> _Your task_
Each line below needs to be restated word for word.

(Collected data entries)

>>>

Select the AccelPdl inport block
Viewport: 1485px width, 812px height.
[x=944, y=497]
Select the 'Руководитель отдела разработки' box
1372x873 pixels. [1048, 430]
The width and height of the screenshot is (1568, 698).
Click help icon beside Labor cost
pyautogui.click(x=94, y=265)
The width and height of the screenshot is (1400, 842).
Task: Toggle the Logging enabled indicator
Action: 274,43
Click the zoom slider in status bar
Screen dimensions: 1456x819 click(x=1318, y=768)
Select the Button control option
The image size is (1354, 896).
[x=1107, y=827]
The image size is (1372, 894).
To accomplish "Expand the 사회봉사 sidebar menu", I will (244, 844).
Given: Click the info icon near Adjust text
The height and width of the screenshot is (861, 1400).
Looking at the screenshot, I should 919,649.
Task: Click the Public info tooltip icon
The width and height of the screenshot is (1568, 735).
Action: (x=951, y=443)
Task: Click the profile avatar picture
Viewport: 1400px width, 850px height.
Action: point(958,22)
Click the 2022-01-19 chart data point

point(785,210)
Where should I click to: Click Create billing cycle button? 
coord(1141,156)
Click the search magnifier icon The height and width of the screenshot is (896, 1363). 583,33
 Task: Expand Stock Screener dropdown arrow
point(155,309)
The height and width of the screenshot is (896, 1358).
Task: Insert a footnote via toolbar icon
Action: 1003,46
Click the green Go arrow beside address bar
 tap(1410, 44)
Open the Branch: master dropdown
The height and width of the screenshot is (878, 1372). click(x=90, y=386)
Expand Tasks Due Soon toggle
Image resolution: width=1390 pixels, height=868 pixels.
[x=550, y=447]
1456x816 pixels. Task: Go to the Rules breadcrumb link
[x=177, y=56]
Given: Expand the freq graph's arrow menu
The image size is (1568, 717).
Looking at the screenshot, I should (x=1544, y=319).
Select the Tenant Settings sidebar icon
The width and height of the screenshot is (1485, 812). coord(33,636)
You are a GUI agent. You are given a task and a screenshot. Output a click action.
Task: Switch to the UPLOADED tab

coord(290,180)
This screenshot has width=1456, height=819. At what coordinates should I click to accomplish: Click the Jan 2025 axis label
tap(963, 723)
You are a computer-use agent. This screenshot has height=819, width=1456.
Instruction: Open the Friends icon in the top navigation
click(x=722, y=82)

<<<

> _Answer to the exercise_
Select the AccelPdl inport block
Viewport: 1485px width, 812px height.
[x=944, y=497]
Select the 'Руководитель отдела разработки' box
1372x873 pixels. [1048, 430]
The width and height of the screenshot is (1568, 698).
Click help icon beside Labor cost
pyautogui.click(x=94, y=265)
The width and height of the screenshot is (1400, 842).
Task: Toggle the Logging enabled indicator
Action: 274,43
Click the zoom slider in status bar
Screen dimensions: 1456x819 click(x=1318, y=768)
Select the Button control option
The image size is (1354, 896).
[x=1107, y=827]
The image size is (1372, 894).
To accomplish "Expand the 사회봉사 sidebar menu", I will (244, 844).
Given: Click the info icon near Adjust text
The height and width of the screenshot is (861, 1400).
Looking at the screenshot, I should 919,649.
Task: Click the Public info tooltip icon
The width and height of the screenshot is (1568, 735).
Action: (x=951, y=443)
Task: Click the profile avatar picture
Viewport: 1400px width, 850px height.
Action: point(958,22)
Click the 2022-01-19 chart data point

point(785,210)
Where should I click to: Click Create billing cycle button? 
coord(1141,156)
Click the search magnifier icon The height and width of the screenshot is (896, 1363). 583,33
 Task: Expand Stock Screener dropdown arrow
point(155,309)
The height and width of the screenshot is (896, 1358).
Task: Insert a footnote via toolbar icon
Action: 1003,46
Click the green Go arrow beside address bar
 tap(1410, 44)
Open the Branch: master dropdown
The height and width of the screenshot is (878, 1372). click(x=90, y=386)
Expand Tasks Due Soon toggle
Image resolution: width=1390 pixels, height=868 pixels.
[x=550, y=447]
1456x816 pixels. Task: Go to the Rules breadcrumb link
[x=177, y=56]
Given: Expand the freq graph's arrow menu
The image size is (1568, 717).
Looking at the screenshot, I should (x=1544, y=319).
Select the Tenant Settings sidebar icon
The width and height of the screenshot is (1485, 812). coord(33,636)
You are a GUI agent. You are given a task and a screenshot. Output a click action.
Task: Switch to the UPLOADED tab

coord(290,180)
This screenshot has width=1456, height=819. At what coordinates should I click to accomplish: Click the Jan 2025 axis label
tap(963, 723)
You are a computer-use agent. This screenshot has height=819, width=1456.
Instruction: Open the Friends icon in the top navigation
click(x=722, y=82)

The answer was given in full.